Text provided:
____

The Environmental Protection Agency (“EPA”) initially administers the NPDES program for each state, but the states may apply for a transfer of permitting authority to state officials. Nat'l Ass'n of Home Builders, 551 U.S. at 650, 127 S.Ct. 2518. Once authority is transferred, state officials are responsible for reviewing and approving NPDES permits. Id. However, the EPA retains an oversight role in the permitting process; the state must advise the EPA of each permit it proposes to issue, and the EPA may lodge an objection to any permit. Id. at 650 n. 1, 127 S.Ct. 2518 (citing 33 U.S.C. §§ 1342(d)(1), (2); 40 C.F.R. § 123.44(c)). If the state fails to resubmit a revised permit that satisfies the EPA's objection, authority over the permit reverts to the EPA. Id. at 650 n. 1, 127 S.Ct. 2518 (citing 33 U.S.C. § 1342(d)(4)).

B. Surface Mining Control and Reclamation Act

Congress enacted the SMCRA in order to ensure that “coal mining operations are so conducted as to protect the environment.” 30 U.S.C. § 1202(d). Like the CWA, the SMCRA allows states to adopt their own regulatory programs, so long as those programs comply with the requirements of federal law.1 See generally 30 U.S.C. § 1253. The West Virginia Surface Coal Mining and Reclamation Act (“WVSCMRA”), West Virginia's regulatory program, empowers WVDEP to issue surface mining permits. See W.Va.Code § 22–3–2. Permits are subject to specific performance standards, and holders of such permits must meet all applicable standards. See 38 C.S.R. § 2–14. One standard mandated by the Act requires that mining activities be conducted in a manner which “prevent[s] material damage to the hydrologic balance outside the permit area.” 38 C.S.R. § 2–14.5; see also 30 C.F.R. §§ 816.41(a), 817.41(a). A second standard directs that [d]ischarge ... shall not violate effluent limitations or cause a violation of applicable water quality standards.” 38 C.S.R. § 2–14.5b; see also 30 C.F.R. §§ 816.42, 817.42. Applicable water quality standards include the effluent limitations imposed pursuant to the CWA; therefore, if a permittee violates the terms of its CWA permit, the permittee is also in violation of the performance standards imposed by its SMCRA permit.2

C. Citizen Suits

The enforcement schemes established by both the CWA and SMCRA carve out a role for ordinary citizens, who are empowered to bring suit against polluters for their violations of the law. See 33 U.S.C. § 1365; 30 U.S.C. § 1270. Citizen suits, while not the primary mechanism of enforcement for either statute, “can serve as a check to ensure the state and federal governments are diligent in prosecuting ... violations.” Piney Run, 523 F.3d at 456. While citizen suit provisions are “critical” to the enforcement of these statutes, they are meant “to supplement rather than to supplant governmental action.” Id. (quoting Gwaltney of Smithfield, Ltd. v. Chesapeake Bay Found., Inc., 484 U.S. 49, 60, 108 S.Ct. 376, 98 L.Ed.2d 306 (1987)). Citizen suits are only proper, therefore, if governmental agencies “fail to exercise their enforcement responsibilities.” Gwaltney, 484 U.S. at 60, 108 S.Ct. 376;see also Envtl. Conserv. Org. v. City of Dallas, 529 F.3d 519, 528 (5th Cir.2008) (“The primary function of a citizen suit is to spur agency enforcement of the law.”).

____

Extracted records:
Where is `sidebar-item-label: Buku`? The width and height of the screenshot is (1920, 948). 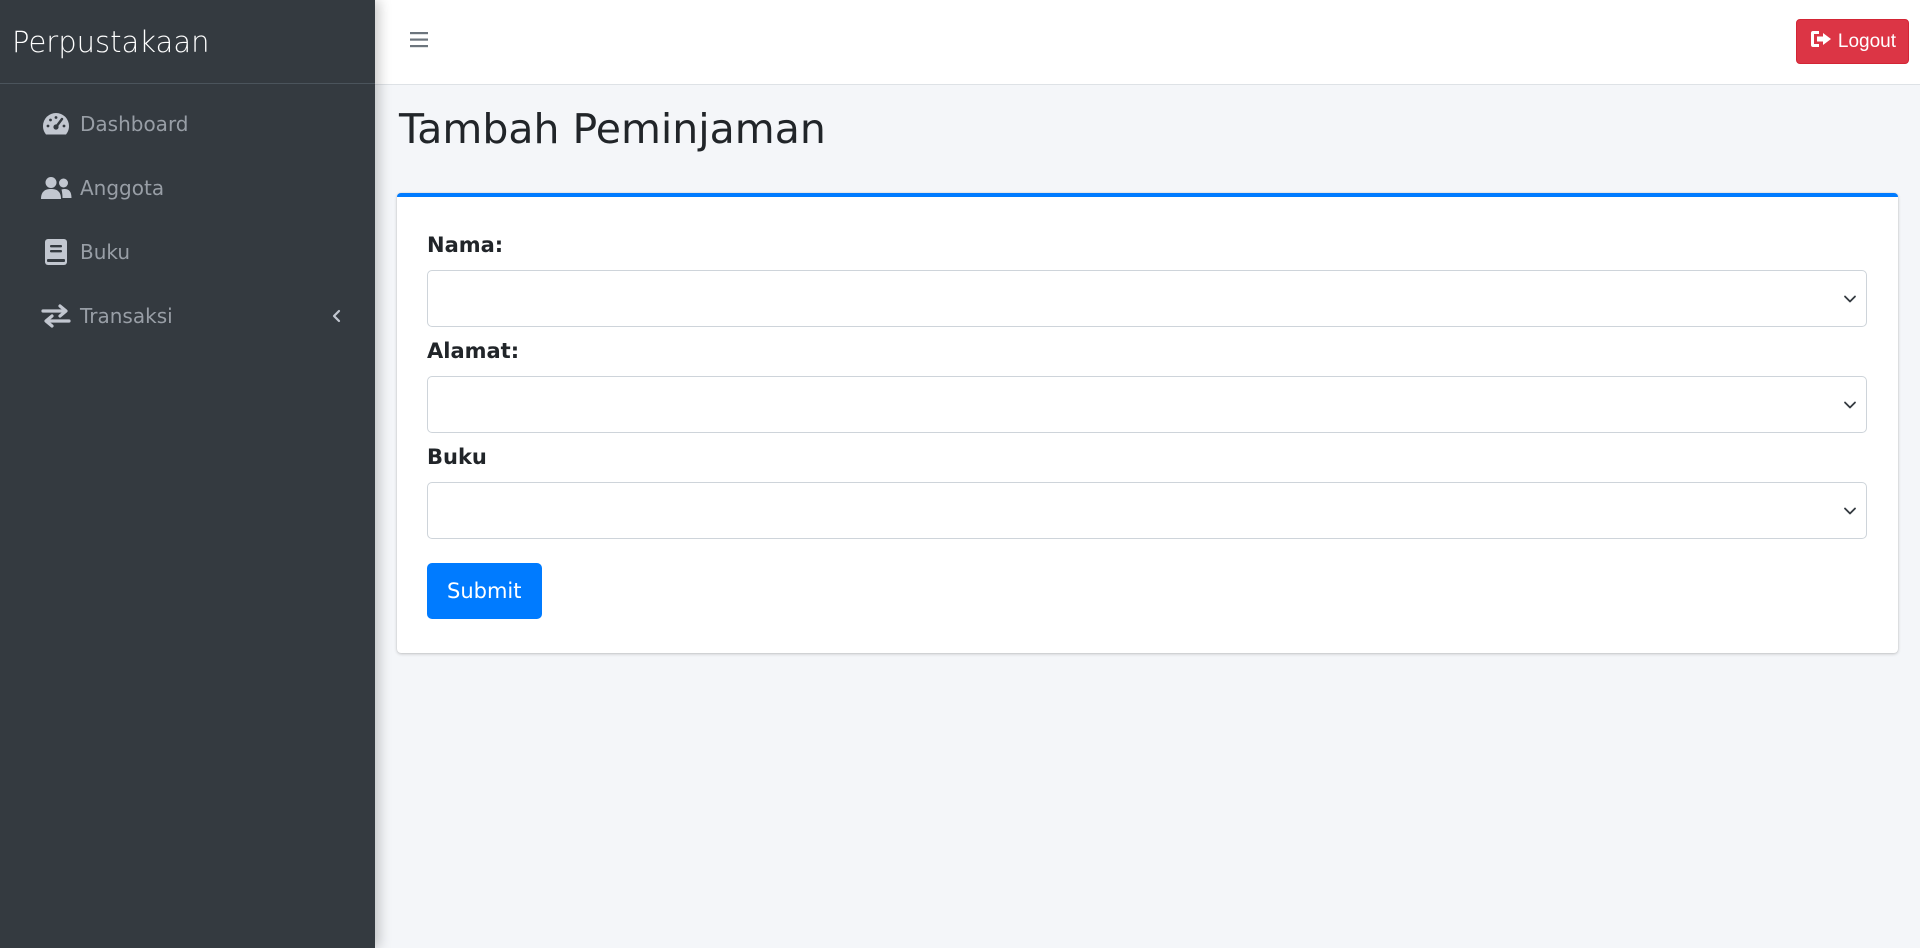 sidebar-item-label: Buku is located at coordinates (106, 252).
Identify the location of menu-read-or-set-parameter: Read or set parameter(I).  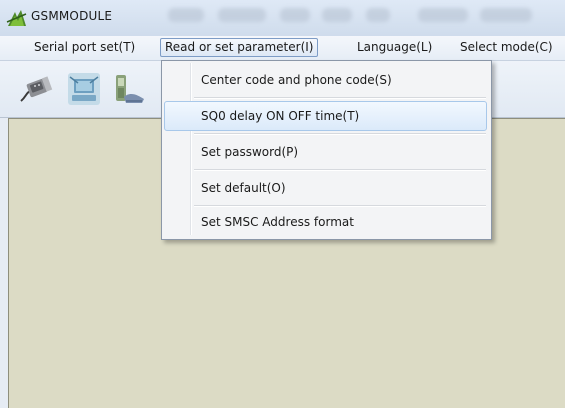
(240, 48).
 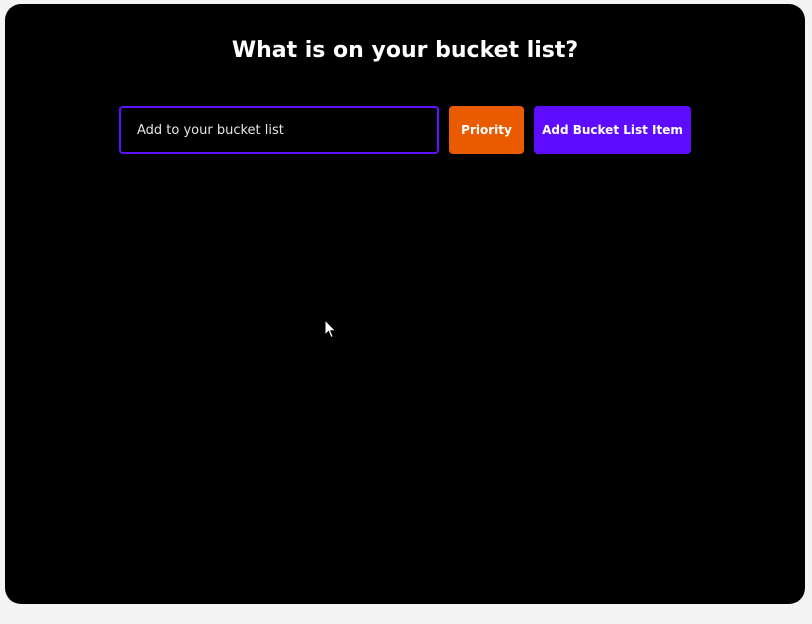 What do you see at coordinates (486, 130) in the screenshot?
I see `priority-button: Priority` at bounding box center [486, 130].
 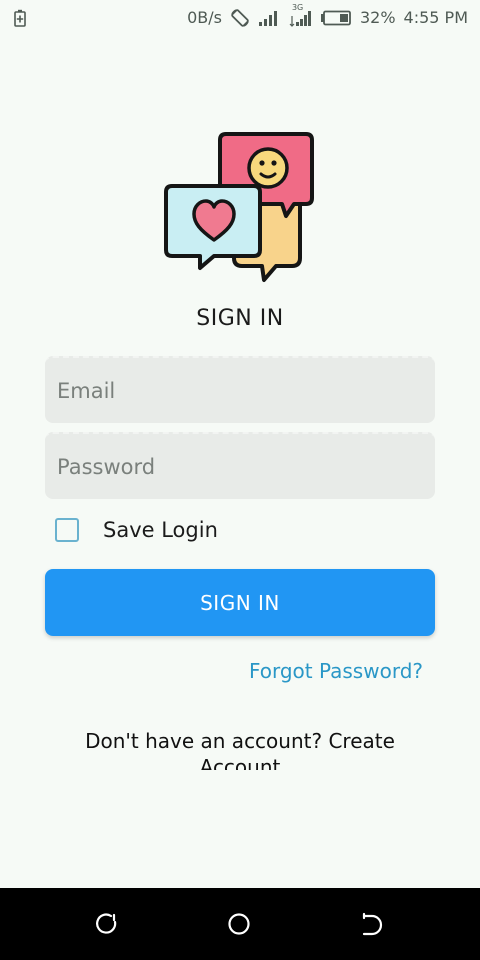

____

Aim of the task:
In the legal excerpt, what happens to authority over a permit when the state fails to resubmit a revised permit that satisfies the EPA's objection? These items are separate material, unrelated to the legal excerpt.

Task response:
Authority over the permit reverts to the EPA.